Iniciativa Saúde em Nossas Mãos conquista redução de 26% em infecções hospitalares e busca atingir 50% até o final do ano
Um projeto focado na segurança do paciente e na qualidade do atendimento em hospitais públicos tem mostrado resultados significativos. A iniciativa chamada “Saúde em Nossas Mãos” conseguiu uma redução de 26% nas infecções relacionadas à assistência à saúde em Unidades de Terapia Intensiva (UTIs) entre setembro de 2024 e outubro de 2025.
Essa diminuição nos casos de infecção trouxe uma economia estimada em mais de R$ 150 milhões para o Sistema Único de Saúde (SUS). As infecções eliminadas são consideradas graves e têm um impacto direto nos índices de complicações e mortes, além de afetarem os custos hospitalares.
O projeto é realizado em parceria com hospitais de destaque, como o Oswaldo Cruz, Beneficência Portuguesa de São Paulo, Albert Einstein, Hospital do Coração, Moinhos de Vento e Sírio-Libanês. Essas instituições fazem parte do Programa de Apoio ao Desenvolvimento Institucional do SUS, conhecido como Proadi-SUS, que é coordenado pelo Ministério da Saúde.
A proposta do “Saúde em Nossas Mãos” se concentra nas UTIs adultas, pediátricas e neonatais. O foco é prevenir três tipos principais de infecções: infecção primária de corrente sanguínea associada ao uso de cateter venoso central, pneumonia associada à ventilação mecânica e infecção do trato urinário relacionada ao uso de cateter vesical.
Claudia Garcia, coordenadora geral do projeto, destaca que a iniciativa promove um aprendizado contínuo entre as equipes de saúde. Ela ressalta a importância do trabalho conjunto para implementar medidas eficazes de prevenção, mostrando que muitas infecções graves podem ser evitadas com protocolos adequados e boas práticas assistenciais.
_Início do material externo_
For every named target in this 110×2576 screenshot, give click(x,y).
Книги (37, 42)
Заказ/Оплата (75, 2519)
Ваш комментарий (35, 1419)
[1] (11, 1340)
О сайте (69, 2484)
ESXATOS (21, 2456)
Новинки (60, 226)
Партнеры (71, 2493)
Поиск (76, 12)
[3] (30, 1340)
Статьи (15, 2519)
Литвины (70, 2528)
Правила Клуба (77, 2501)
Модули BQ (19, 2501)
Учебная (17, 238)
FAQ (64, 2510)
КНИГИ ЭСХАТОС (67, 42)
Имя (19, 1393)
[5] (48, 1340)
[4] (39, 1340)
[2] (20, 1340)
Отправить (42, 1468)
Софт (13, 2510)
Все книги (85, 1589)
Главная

Estudos globais indicam que as infecções relacionadas à assistência à saúde podem causar até 3,5 milhões de mortes por ano em todo o mundo. No contexto nacional, cada caso de infecção evitado representa uma economia para o governo que varia entre R$ 60 mil e R$ 110 mil.
O projeto tem metas ousadas. Até o final deste ano, a expectativa é alcançar uma redução de 50% nas infecções hospitalares nas UTIs participantes, o que promoverá ganhos ainda maiores em segurança para os pacientes e eficiência para o sistema de saúde pública.